+++ EXTRAIT PROPOSÉ +++
Madame la Présidente, si la pandémie nous a appris une chose, c'est d'être prêt à faire face à l'imprévu et à prévoir les risques avant qu'ils ne surviennent pour pouvoir nous protéger et assurer notre avenir.
Aujourd'hui, j'interviens à la Chambre des communes pour attirer l'attention des députés sur un risque croissant pour nos familles, nos entreprises et l'ensemble du pays. Je parle de la dette de 8,6 billions de dollars des ménages, des entreprises et de l'État qui pèse sur les épaules des Canadiens. Cette dette représente 387 % de notre PIB, un ratio record supérieur à celui de nombreux pays qui ont vécu des crises d'endettement dévastatrices.
Avant de perdre leur attention, je tiens à rappeler aux députés qu'une crise de l'endettement n'est pas un sujet uniquement abordé par les banquiers et les analystes financiers dans le magazine Report on Business du Globe and Mail ou au réseau BNN. Des recherches menées par des établissements universitaires réputés révèlent que les crises financières peuvent faire chuter le prix du logement du tiers; réduire de moitié les cours boursiers, c'est-à-dire les économies des particuliers; ralentir l'économie de 9 % et faire grimper le taux de chômage de 7 %.
Voilà le prix à payer sur le plan humain. L’Université de Calgary vient de publier une étude faisant état d’une hausse de deux points de pourcentage du nombre de suicides pour chaque hausse d’un point de pourcentage du taux de chômage. Imaginez le coût en vies humaines d’un taux de chômage de 7 %. D’autres données montrent l’existence d’un lien inextricable entre l’abus d’opioïdes et le chômage. Les problèmes de dépression et d’itinérance sont des conséquences de ce genre de crise.
+++ DONNÉES FOURNIES +++
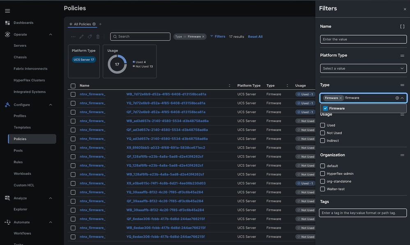Click the tag icon in toolbar
The height and width of the screenshot is (245, 410).
pos(90,37)
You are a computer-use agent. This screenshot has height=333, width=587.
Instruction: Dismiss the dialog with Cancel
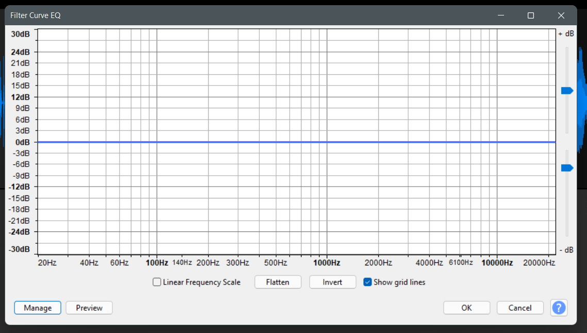pos(520,308)
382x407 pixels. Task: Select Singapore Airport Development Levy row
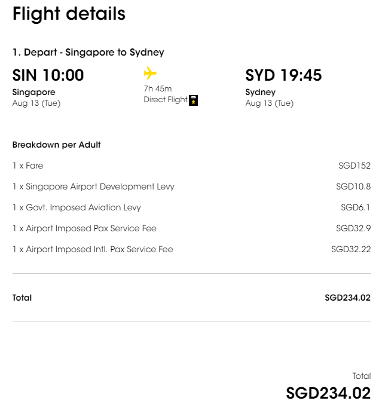coord(192,186)
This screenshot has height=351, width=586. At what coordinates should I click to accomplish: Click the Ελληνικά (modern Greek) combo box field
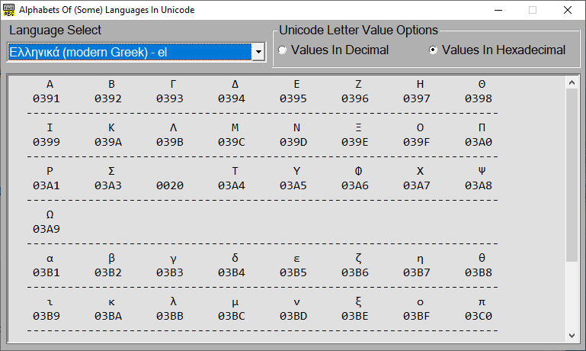[x=128, y=52]
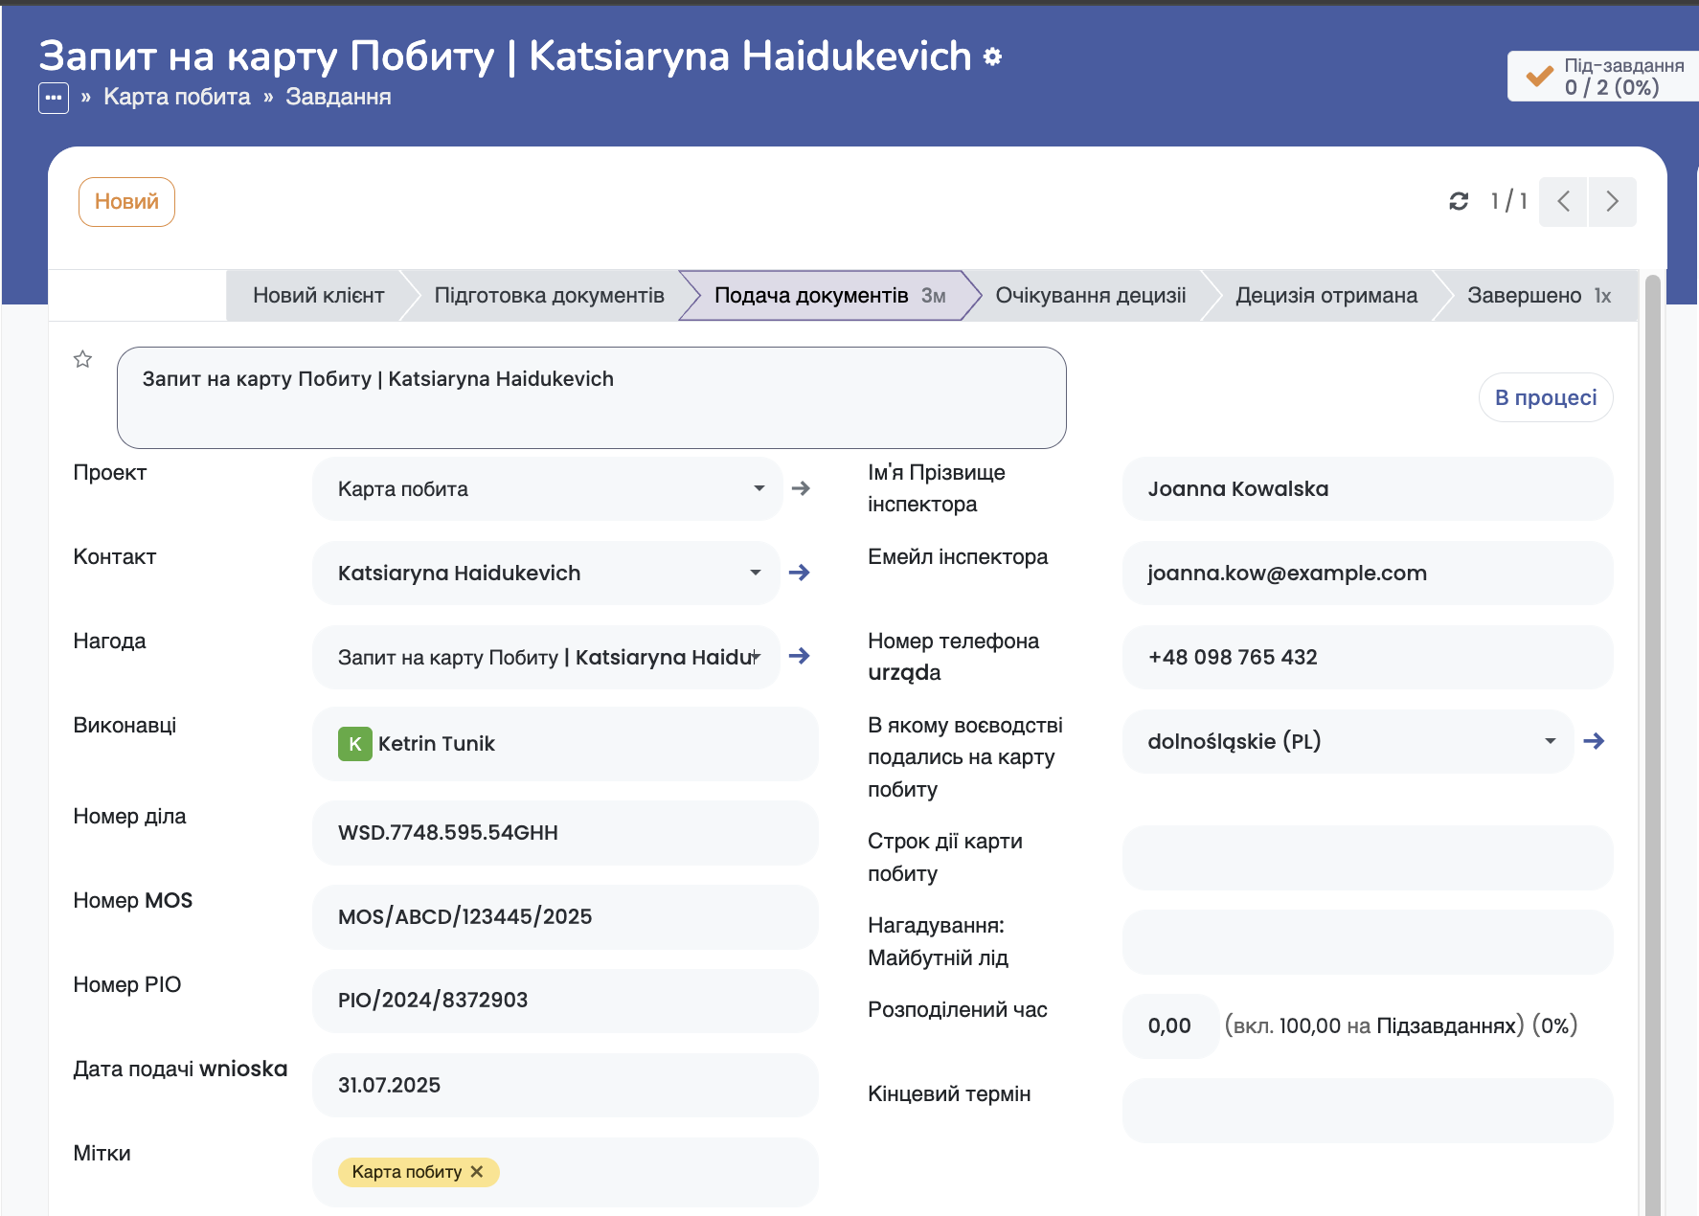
+++
# [CONSIGNE]
Poursuivez le discours sur la dette des Canadiens à partir de sa dernière phrase.

# [RÉPONSE À L'EXERCICE]
Quelle est la nature du risque? Quelle en est la gravité? Quelle est la probabilité que nous y soyons exposés? L’histoire nous donne des réponses. Dans leur ouvrage désormais légendaire traduit en français sous le titre Cette fois, c’est différent, les économistes de Harvard, Carmen Reinhart et Ken Rogoff, parlent de ce qu’ils ont qualifié de huit siècles de folie. Ils ont étudié les crises survenues dans 66 pays sur cinq continents. Comme ils le soulignent dans leur introduction, « à chaque crise, les experts disent que cette fois, c’est différent, parce que les anciennes règles d’évaluation ne s’appliquent plus et que la nouvelle crise a peu en commun avec les catastrophes antérieures. » Dans leur étude avant-gardiste, les auteurs démontrent que les experts se trompent.
Ils établissent cinq grands indicateurs d’une nouvelle crise financière. Je vais les nommer rapidement: premièrement, baisse de la production économique; deuxièmement, forte augmentation de la dette; troisièmement, hausse du niveau d’endettement des ménages; quatrièmement, inflation des actifs; cinquièmement, déficits importants du compte courant. Est ce que ces cinq grands indicateurs s’appliquent à nous?
Commençons par le premier, la baisse de la production économique. L’an dernier, en 2020, notre PIB a chuté de 5,5 %, ce qui a amputé notre économie de plus de 100 milliards de dollars. C’est une perte énorme pour notre économie; cela veut dire que nous avons 100 milliards de dollars de moins à consacrer au service de la dette. La baisse de notre production économique correspond donc au premier critère tiré de Cette fois, c’est différent. Qu'importe le responsable. Qu'importe que ce soit à cause de la COVID. Ce qui compte, ce sont les chiffres et les chiffres ne mentent pas.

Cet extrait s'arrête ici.